Have you ever asked, “What does it mean to be a Christian?”

We want our students to engage the world. It is hoped that students at Kelowna Christian School, through the diverse experiences provided for them, will wrestle with the answers as to how they can be Jesus within their local and global community

For some Christians, there seems to exist a cloud of unanswered personal questions making the answers difficult, if not impossible to see. For example, what’s the difference between being a Christian accountant and a non-Christian accountant? If Jesus is Lord then each of our lives matter, including the work that we dedicate our lives to; so we know God has called us to engage it. To answer this simple but profound question we must consider the character of God, revealed through scripture, and how we can best reflect Him in the world we find ourselves in. We want our students to engage the world. It is hoped that students at Kelowna Christian School, through the diverse experiences provided for them, will wrestle with the answers as to how they can be Jesus within their personal circumstances. Each one of us is different, made up of different experiences and living in diverse contexts. God’s story invites us to be co-healers with Him within the context we find ourselves. We know that God’s story reveals His heart for the poor and marginalized, but what does that look like in our own lives?

WHY?

We believe that to achieve KCS’s mission of growing disciples of Jesus Christ who glorify God through a life of service to Him and others, we need to model that behavior. Over the past several years, our school has been influenced by Darryl Deboer and a program called Teaching for Transformation. During our training time with him he introduced us to this quote:

“It is nothing but a pious wish and a grossly unwarranted hope that students trained to be passive and non-creative in school will suddenly, upon graduation, actively contribute to the formation of Christian culture”
- Nicholas Wolterstorff

This quote is both inspirational and scary. In my experience as a teacher and in the church I believe this statement to be 100% true.
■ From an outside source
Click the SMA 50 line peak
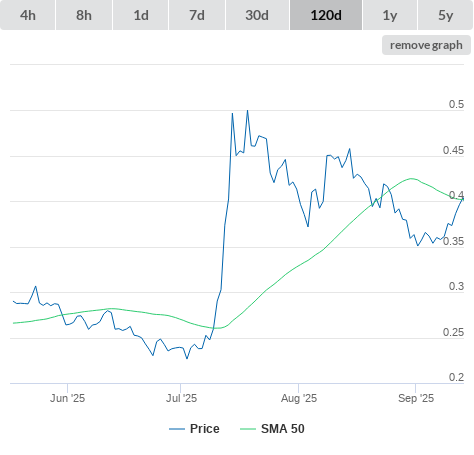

The tension between scary and inspirational exist in the challenge that this quote presents.  Creating engaged creative students within the confines of the classroom is possible, but can be difficult. It is often beyond the walls of the classroom that we have more success in achieving this.

India will be a chance for some of our students to contribute to Christian culture or at minimum observe people that are. We have already seen this in our community, as the whole school raised $13,000 for Child of Mind in only 6 weeks. The Kindergarteners made blankets, the Elementary students wrote letters, and the Middle and High School ran fun fundraising challenges for their campus. We are taking only taking a small number of students, but our entire student body is engaged. We are excited to experience and see God’s story in India, and how we fit into that Story both while in India and when we get home.

“We are story-formed people. Our lives are first shaped by narrative, not by information. We don’t learn how to live the Christian life by memorizing facts, rules, precepts, morals, imports, exports, governments, and drains... We begin to see our lives as part of a pattern within the larger story of redemption. We long to live a life worthy of that story”
- Sarah Arthur, from Shaped by God, Robert J. Keeley.